I’m writing this post on the WordPress app from the lobby of my local bank, where I’m waiting to open a savings account and order checks for my checking account, and one word is reverberating through my head loud enough to drown out the whiny Muzak being pumped through the bank lobby:
Adulting: I hate the word. It’s a trendy slang associated with millennials, an age group that incorporates everyone from the newly-born to 40-somethings. Whether you’re 13 or 31, if you’re a Millennial and you’re doing something boring but necessary, suddenly you’re “Adulting.”
Adulting covers such a wide range of activities and is open to a variety of interpretations. Basically, anything you do that isn’t something a child regularly does can be construed as “Adulting.” Calling your insurance company. Going to work. Buying toilet paper. Mailing a Mother’s Day card a full week ahead of Mother’s Day so it arrives on time. The list goes on and on.
When you announce that you’re “Adulting,” you’re broadcasting that you’ve internalized all of the bullshit negativity about Millenials that everyone under the age of 50 is subjected to on a daily basis. That we’re lazy, self-absorbed brats with Peter Pan complexes. “BUT IM ADULTING!!!” You protest. To whom? And why? What have you got to prove? If you truly didn’t believe in all the hype about how inept Millennials are, you wouldn’t need a catchphrase for remembering to buy toothpaste or show up early to your yearly doctor’s checkup.

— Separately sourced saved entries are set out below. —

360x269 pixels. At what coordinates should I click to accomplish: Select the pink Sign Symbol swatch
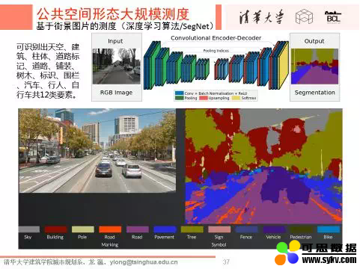coord(219,229)
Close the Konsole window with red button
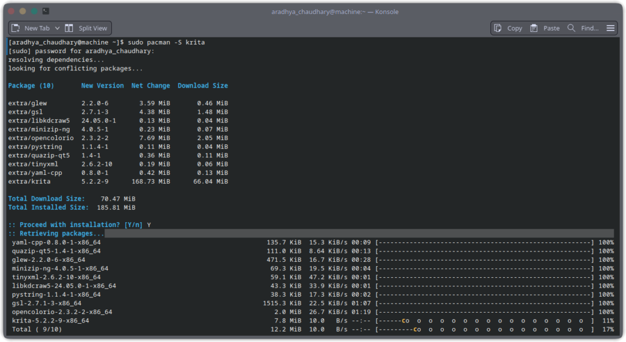This screenshot has width=626, height=342. click(x=11, y=11)

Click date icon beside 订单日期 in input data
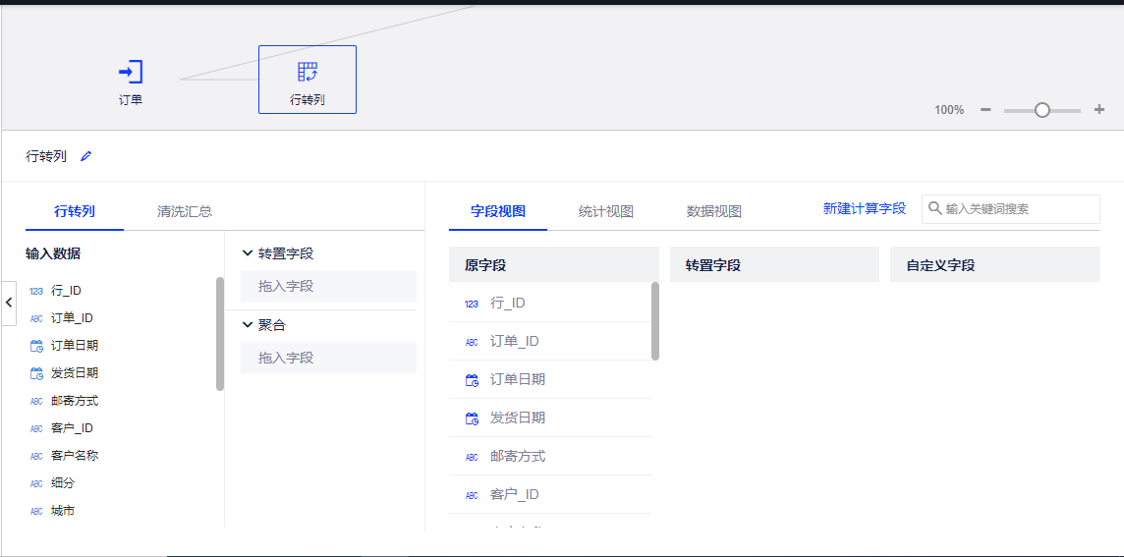36,346
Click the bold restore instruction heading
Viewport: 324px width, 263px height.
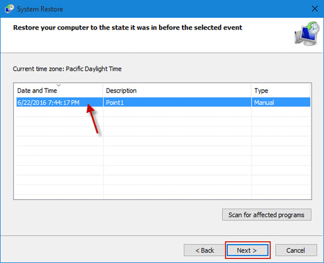pyautogui.click(x=127, y=28)
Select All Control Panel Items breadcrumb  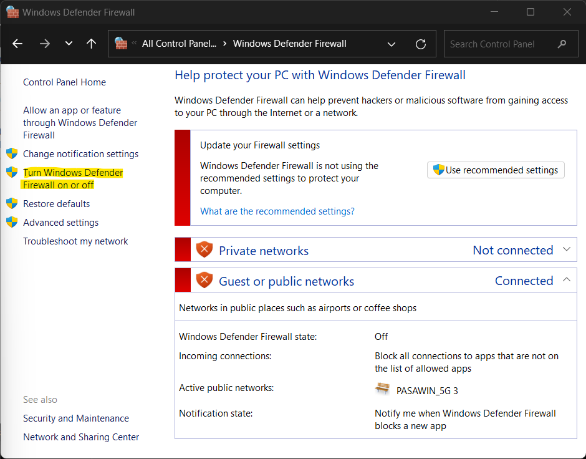click(x=180, y=44)
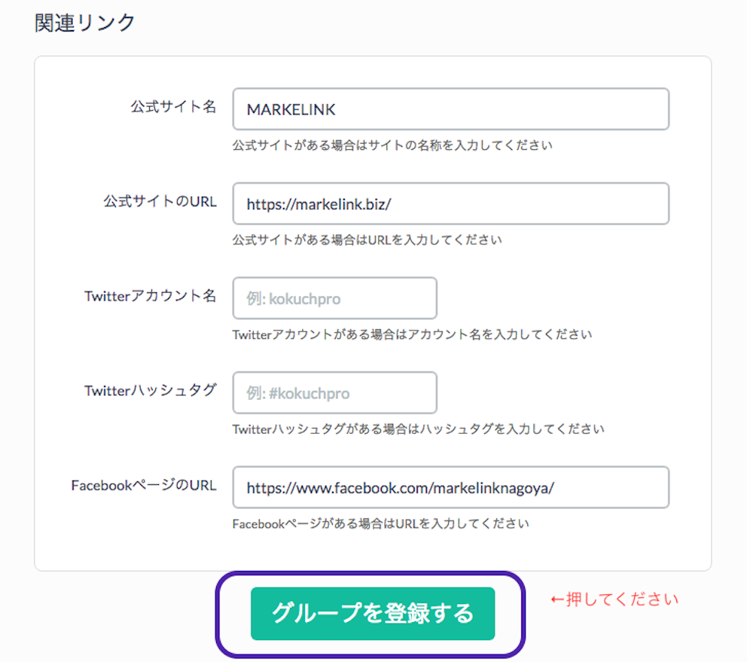
Task: Click the 公式サイトのURL input with markelink.biz
Action: coord(450,203)

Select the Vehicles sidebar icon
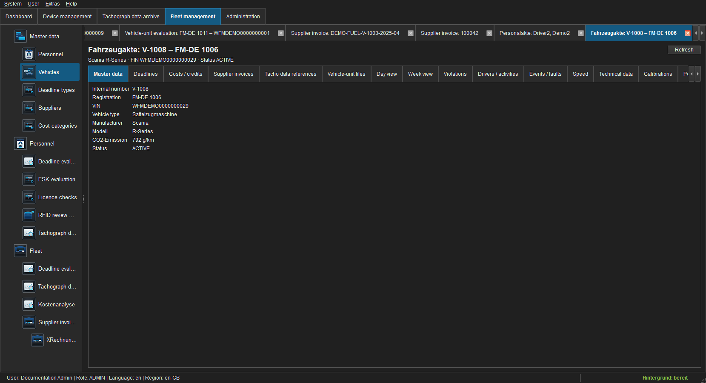click(29, 72)
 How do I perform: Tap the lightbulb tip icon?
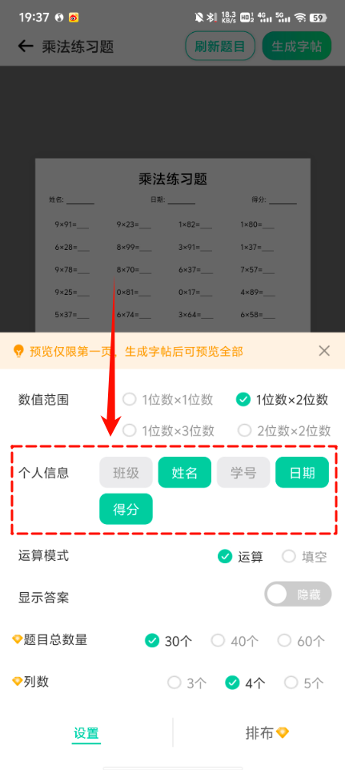[x=18, y=351]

I think it would be irresponsible not to propose the idea that “Adulting” is unfair and unattainable for most of us, anyway. If you’re 25 years old, and you’re grading your success at “Adulting” against your 60-year-old parents, OF COURSE YOURE GOING TO FAIL. You can’t possibly have as much savings as them, as much life experience as them, as much wisdom as them. You just can’t. Adulting isn’t an achievement you unlock the one time you pay your taxes by yourself – and if you have to ask Twitter afterwards “just filed my taxes am I Adulting yet?” Then maybe you already know the answer.
Or maybe it’s because Adulting is a myth that nobody has figured out yet. I remember being 25 and working as a personal assistant to a man twice my age – a man who, compared to me, was an “adult.” He owned his apartment and had his own business. But he needed to pay me, basically a teenager, to run his life for him. Without me, he’d never make deposits on time, routinely forgot to do payroll, neglected to feed his cats, couldn’t keep the schedule for his housekeeper, and ate takeout whenever I wasn’t there to make him sandwiches. Meanwhile, I was in charge of sending and receiving mail, picking up and dropping off his laundry, and talking to people on the phone because he hadn’t learned how to have a productive conversation without throwing a tantrum and screaming obscenities. So I ask you: who was the adult?
I love that you’re kicking ass out there in the world. Good for you, taking care of your life and learning how to take care of your own shit. Whether you work your way slowly up to responsibilities or have them thrust upon you, you should be proud of your everyday accomplishments! So why would you frame them in such a dubiously self-judgmental and oblique way? Let’s just stop buying into the myth of “Adulting” altogether and not let our successes be defined or diminished by comparing ourselves to others’ or to their negative preconceived notions of us. And remember: behind every “Adult” is a legion of service workers without whom they couldn’t function on a daily basis. Assistants, seamless delivery people, laundry dropoff service. Humble thyself and ask this: if you had to “adult” all on your own, would you be a #AdultingFail?
You heard me. I’m not “adulting” anymore. I’m just living my damn life, and if that means washing dishes and laundry both on the same day, I’m not going to brag about it. That’s not “adulting.” That’s just being an adult.